An Elixir implementation of the Kaitai Struct compiler and runtime. Ksc:

  • Compiles .ksy format descriptions into Elixir modules.
  • Parses binary data into structured maps with those modules.
  • Writes back — serializes a parsed (and possibly modified) map into its binary form.

Installation

Add ksc to your dependencies in mix.exs:

def deps do
  [
    {:ksc, "~> 0.1.0"}
  ]
end

Quick Start

Given a Kaitai Struct format definition (hello_world.ksy):

meta:
  id: hello_world
seq:
  - id: one
    type: u1

Compile it to an Elixir source file:

mix ksc.compile hello_world.ksy --output lib/formats

This writes lib/formats/hello_world.ex containing a Ksc.Compiled.HelloWorld module. You can also point it at a directory to compile all .ksy files at once:

mix ksc.compile my_formats/ --output lib/formats

Use --namespace to set a custom module prefix (default: Ksc.Compiled):

mix ksc.compile my_formats/ --output lib/formats --namespace MyApp.Formats

Then use the generated module to parse binary data:

result = Ksc.Compiled.HelloWorld.from_file("data.bin")
result.one
#=> 80

result = Ksc.Compiled.HelloWorld.from_binary(<<42>>)
result.one
#=> 42

Example: Parsing with Enums

# enum_0.ksy
meta:
  id: enum_0
  endian: le
seq:
  - id: pet_1
    type: u4
    enum: animal
  - id: pet_2
    type: u4
    enum: animal
enums:
  animal:
    4: dog
    7: cat
    12: chicken
{:ok, mod} = Ksc.compile_and_load("enum_0.ksy")
result = mod.from_binary(<<7, 0, 0, 0, 12, 0, 0, 0>>)
result.pet_1  #=> :cat
result.pet_2  #=> :chicken

Write-back

Ksc can also serialize a parsed map back into binary. Pass writer: true at compile time to generate to_binary/1 and to_file/2 alongside the readers:

mix ksc.compile hello_world.ksy --output lib/formats --writer

or programmatically:

{:ok, mod} = Ksc.compile_and_load("hello_world.ksy", writer: true)

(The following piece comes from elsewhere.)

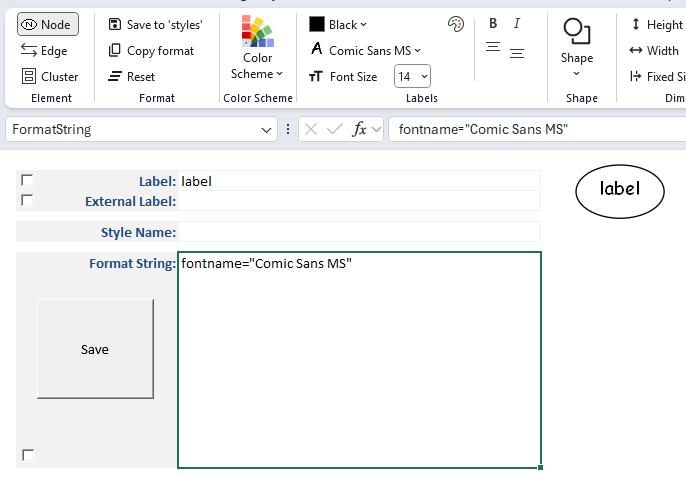The width and height of the screenshot is (686, 477).
Task: Open the font size 14 dropdown
Action: coord(413,76)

data = mod.from_binary(File.read!("in.bin"))
data = put_in(data, [:header, :version], 2)
File.write!("out.bin", mod.to_binary(data))

Length / count fields

When a size: or repeat-expr: reads from another seq field (a "controller"), the writer overwrites that controller from the actual payload before emitting bytes — so you can freely grow or shrink a controlled field without touching the length field:

seq:
  - id: name_len
    type: u2
  - id: name
    size: name_len
m = mod.from_binary(<<5, 0, "hello">>)
mod.to_binary(%{m | name: "goodbye"})  #=> <<7, 0, "goodbye">>
#                                                 ^^ writer auto-updated name_len

Supported controller expressions: a bare field reference (size: foo) or a single arithmetic op with an integer literal (size: foo + 8, size: 100 - foo, size: foo * 2, size: foo / 4). Multiplicative/divisive forms raise :non_invertible_controller if the actual length doesn't divide cleanly.

For non-simple expressions (size: header.x * 2, size: 16), the writer keeps strict semantics: pads with pad-right (or zero) when the payload is shorter than declared, raises :size_overflow when longer.

v1 limitations

  • Encodings on write: UTF-8, ASCII, UTF-16LE, UTF-16BE. SJIS / IBM437 raise.
  • Instances are not written. Value instances (computed from other fields) are recomputed on the next read. Positional instances are lost on write-back.
  • process: zlib writes are semantically correct but not byte-identical (re-compression).
  • Custom process: modules must implement encode/2 for write-back.
  • Switch types with no _ case: rely on parser-stashed raw bytes in the map.

Running Tests

Ksc uses the official Kaitai Struct test suite for validation.

mix deps.get
mix test

Additional write-back test suites (opt-in via tag):

# Broad round-trip test: parse → to_binary → from_binary → assert equal
mix test --only writer_roundtrip

# Broad mutation test: parse → mutate every field → to_binary → from_binary → assert equal
mix test --only writer_mutation

# Reproduce a specific mutation seed
MUTATION_SEED=42 mix test --only writer_mutation